0

I have 2 DataFrames called df1 and df2, where they both have the same column names. I wish to run a for loop over unique dates, from df1 and apply the same date filter to df2. I created a list of unique dates and then tried to iterate through that. However what I have is throwing errors.

Here is what I have:

val unique_weeks = df1.select(df1("date")).distinct

for( week <- unique_weeks) {
  val df1_filtered = df1.filter($"date" === week)
  val df2_filtered = df2.filter($"date" === week)
  /// will run a join here and more code 

}

I think <- this part may be incorrect - but not sure how I can filter the DataFrames using another method.

Here is the error:

[error] (run-main-0) org.apache.spark.SparkException: Job aborted due to stage failure: Task 35 in stage 3.0 failed 1 times, most recent failure: Lost task 35.0 in stage 3.0 (TID 399, localhost, executor driver): java.lang.RuntimeException: Unsupported literal type class org.apache.spark.sql.catalyst.expressions.GenericRowWithSchema [1591772400000]
[error]     at org.apache.spark.sql.catalyst.expressions.Literal$.apply(literals.scala:75)
[error]     at org.apache.spark.sql.functions$.lit(functions.scala:101)
[error]     at org.apache.spark.sql.Column.$eq$eq$eq(Column.scala:267)
[error]     at spark_pkg.SparkMain$$anonfun$main$1.apply(SparkMain.scala:880)
[error]     at spark_pkg.SparkMain$$anonfun$main$1.apply(SparkMain.scala:878)

####################

WRITTEN EXERCISE – Name each distinct Scala source file that appears in the error trace in the Spark thread. The rows that come next are separate material with no connection to the Spark thread.

####################

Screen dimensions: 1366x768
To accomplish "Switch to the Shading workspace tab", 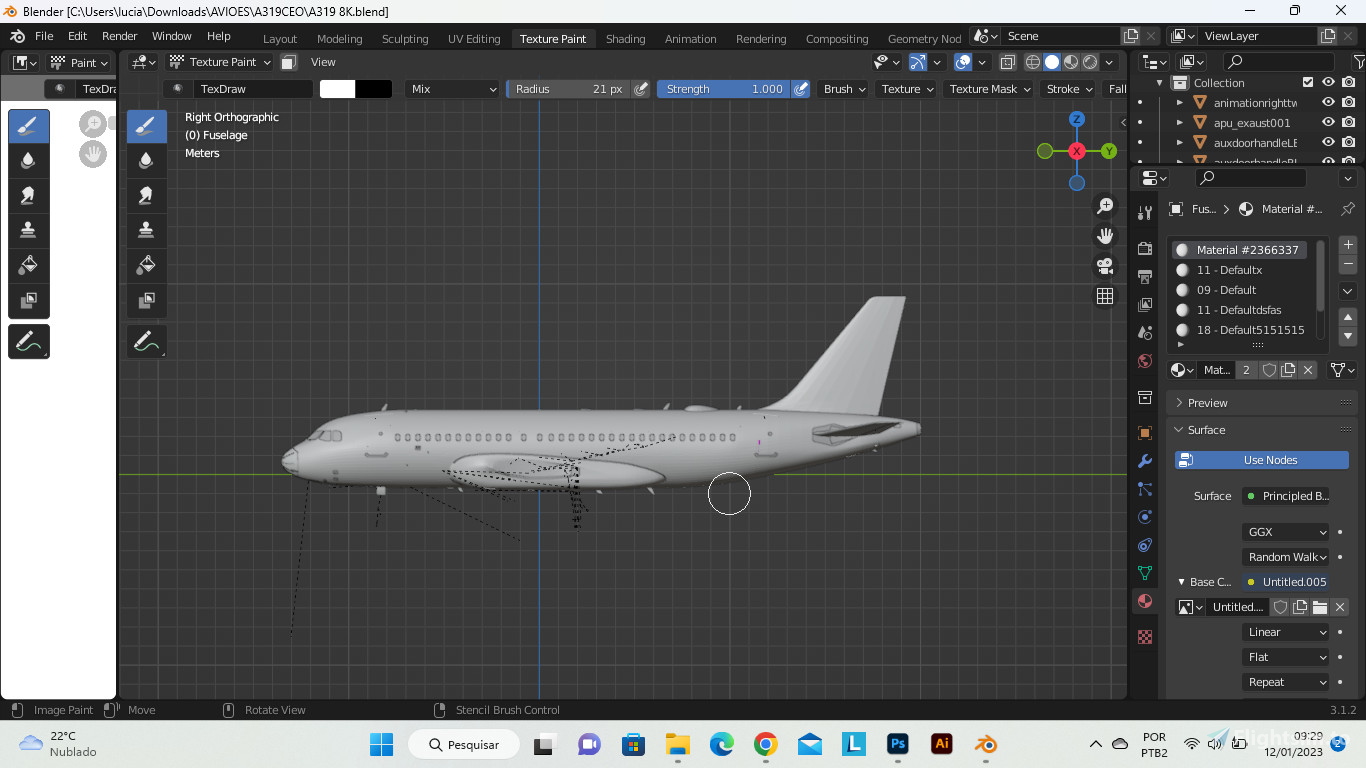I will 625,39.
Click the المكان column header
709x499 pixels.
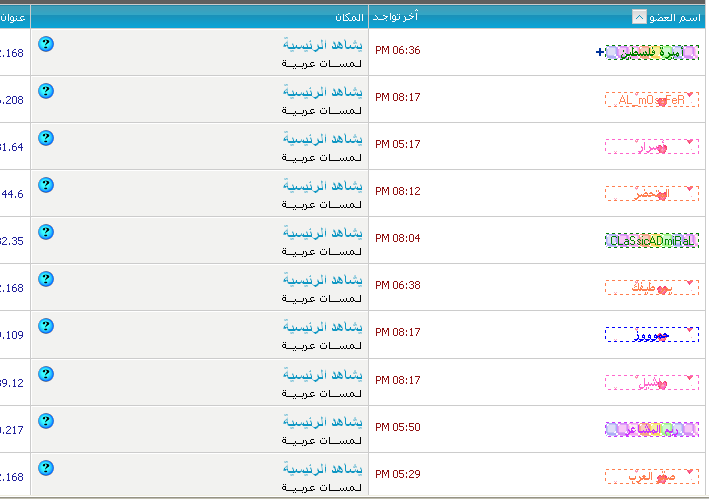click(348, 17)
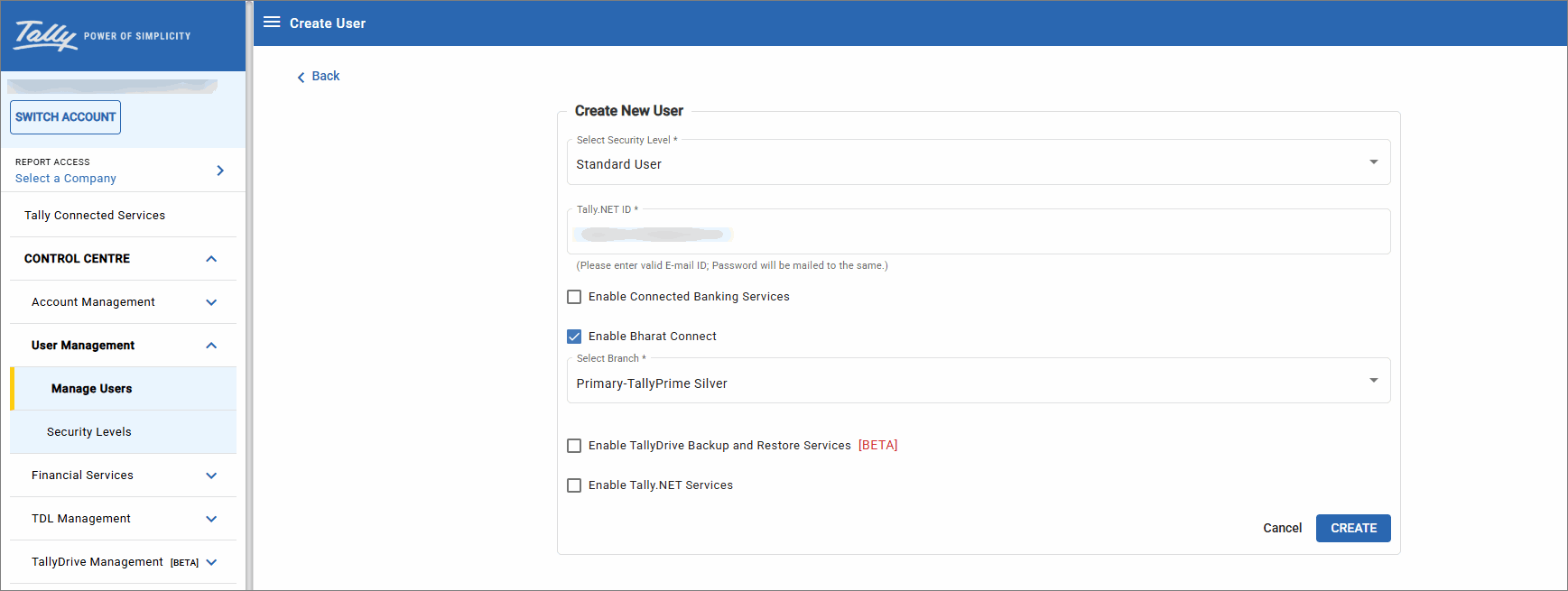Expand the Financial Services chevron
The height and width of the screenshot is (591, 1568).
tap(211, 476)
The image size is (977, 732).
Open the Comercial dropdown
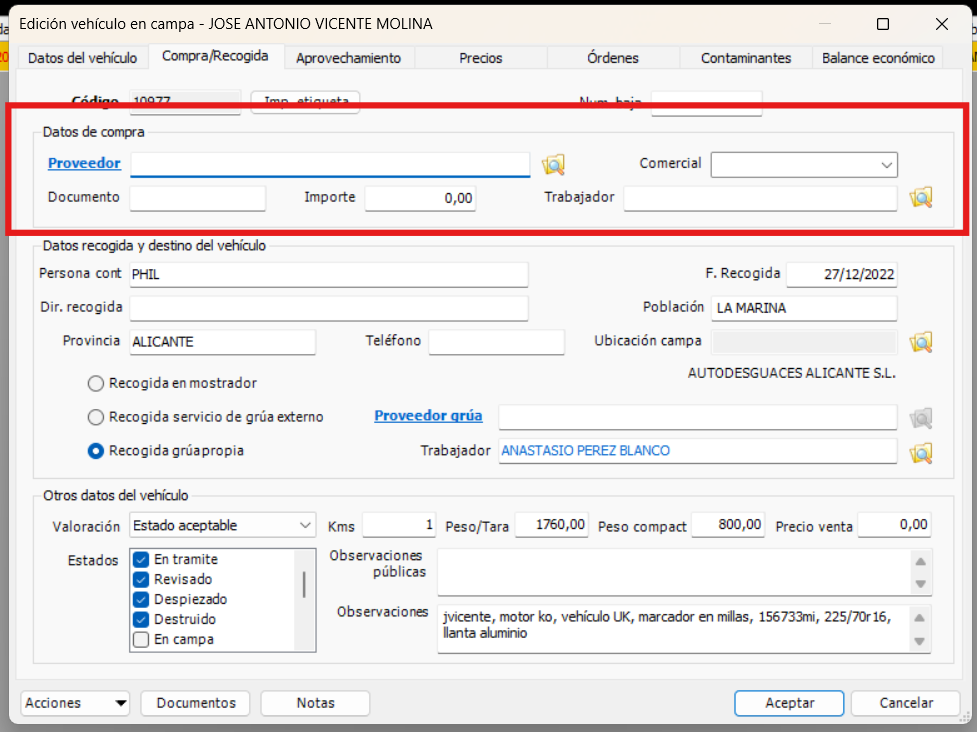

####################

TASK ANSWER – literals.scala, functions.scala, Column.scala, SparkMain.scala